YOLO Demystified

YOLO’s working mechanism, strengths, limitations and potential

Sagun Raj Lage
4 min readJan 19

--

Photo by Gertrūda Valasevičiūtė on Unsplash

You Only Look Once (YOLO) is one of the most popular and powerful real-time object detection algorithms that was released in 2016. It is fast as it can process images and detect objects at the rate of 45 frames per second. Fast YOLO, which is a smaller version of this system, delivers an even better rate of 155 frames per second [1]. This means that this system can efficiently detect objects not only in images, but also in videos. YOLO has been evolving since its release and with the increase in its versions, its speed and accuracy have also been increasing. The latest official version of YOLO is YOLOv8 that was published in 2023 and it is “a cutting-edge, state-of-the-art (SOTA) model that builds upon the success of previous YOLO versions and introduces new features and improvements to further boost performance and flexibility. [2]”

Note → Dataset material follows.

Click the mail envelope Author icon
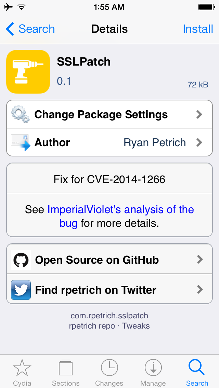 [x=21, y=142]
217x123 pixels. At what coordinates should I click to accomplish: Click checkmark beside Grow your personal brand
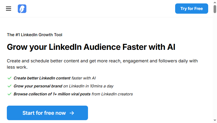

YOLO uses convolutional neural networks to various significant objects in an image and draws bounding boxes around the objects with their class labels. It has a different working mechanism as compared to the traditional object-detection algorithms. While the traditional approach was to detect high-scoring regions of an image after applying the detection model at multiple locations and scales, YOLO applies a single neural network to the whole image [3]. Then, the neural network splits the image into regions, detects the objects in those regions and returns an image with bounding boxes around the detected objects and the predicted class of the object along with the confidence of the model over the predicted class. As the name suggests, the algorithm analyzes the image ‘only once’ to detect the objects and their locations in the image.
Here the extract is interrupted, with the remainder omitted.